Abstract

Children with asthma, even those with severe persistent disease, can have forced expiratory volume in 1second (FEV1 ) values ≥100% of predicted, while others have diminished FEV1 . We sought to characterize the lung mechanical properties underlying these two asthma phenotypes and the mechanisms explaining the paradox of severe asthmatic children, whom when clinically stable can have an FEV1 >100% of predicted, but during an acute bronchospastic episode can experience a life-threatening asthma event. Lung mechanics were evaluated in three groups of children: asthmatics with FEV1 ≥100% (HFEV1 ; n=13), asthmatics with FEV1 ≤80% (LFEV1 ; n=14) and non-asthmatic controls (n=10). A linear mixed model was used to examine the relationship between volume and static transpulmonary pressures obtained at total lung capacity (TLC); actual TLC %of predicted and flow; and static transpulmonary pressure and flow.

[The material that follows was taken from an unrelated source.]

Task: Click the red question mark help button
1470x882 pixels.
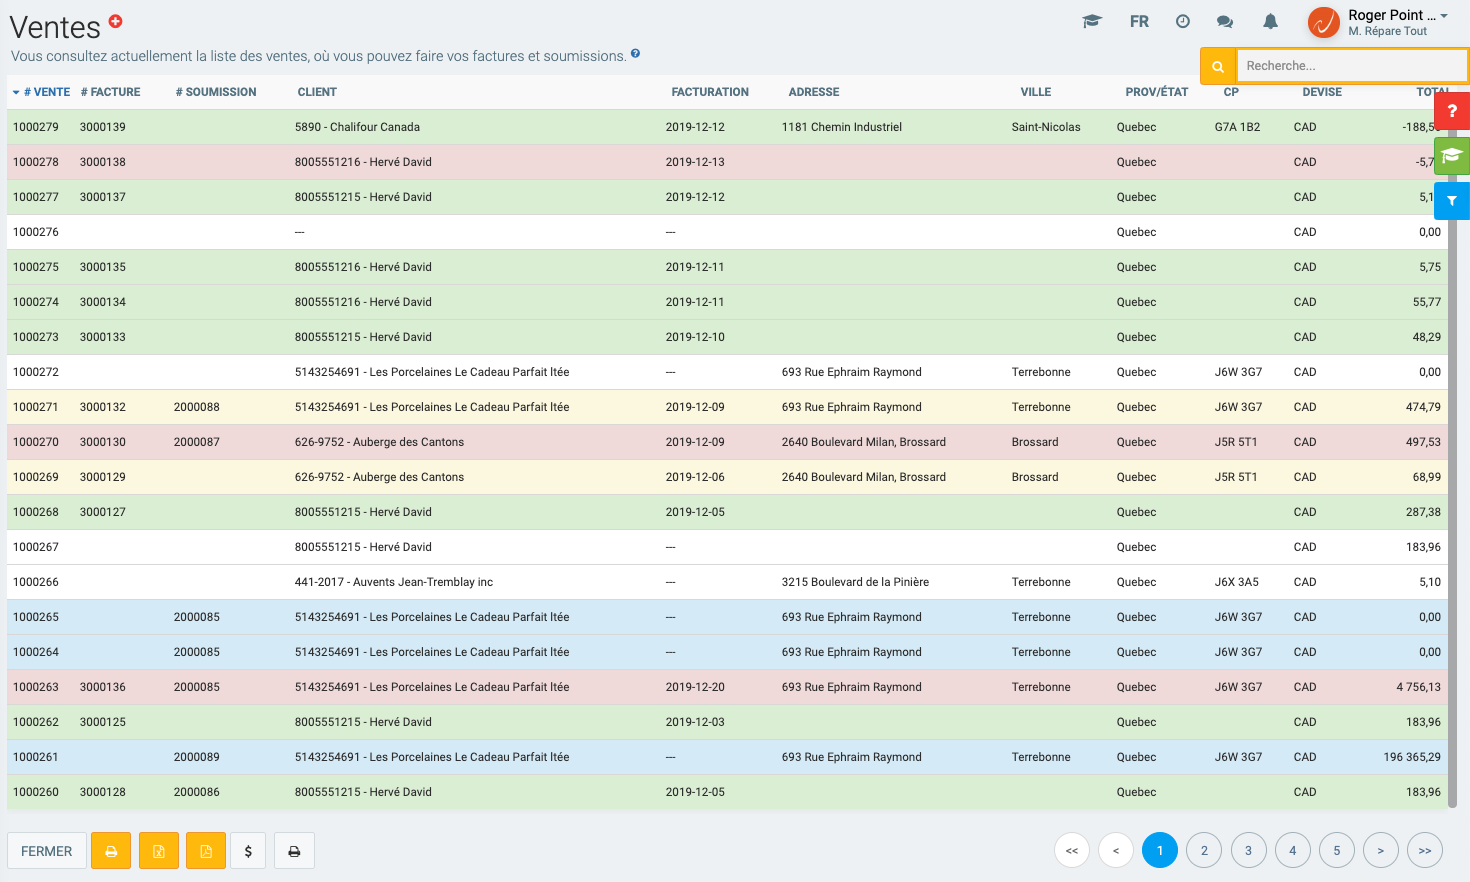Action: (x=1452, y=111)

HFEV1 asthmatics had larger airways (FEV1 z-scores 1.12 vs -2.37; P<.05), greater lung volumes (mean % of predicted TLC 134.8% vs 109.6%; P<.05) and lower airway resistance (mean %of predicted Raw 101.9% vs 199.9%; P<.05) compared to the LFEV1 group. Moreover, HFEV1 asthmatics had significantly reduced elastic recoil pressure (pressure-volume curve shifted upward and to the left) and higher lung compliance (0.21 vs 00.9L/cm H2 O; P<.05) compared to the LFEV1 group. The pressure-flow curves revealed the LFEV1 group to have significantly increased resistance to flow in the upstream segment of the airways at all lung volumes studied compared to HFEV1 . HFEV1 asthmatic children display distinct lung mechanical proprieties compared to their LFEV1 asthmatic peers. With loss of elastic recoil pressure, the HFEV1 group could generate normal FEV1 due to proportionally enlarged airways and reduced airway resistance, while airflow limitation in the LFEV1 is due to increased airway resistance. Loss of elastic recoil and interdependence during acute bronchoconstriction episodes may predispose the HFEV1 group to catastrophic reductions in airflow.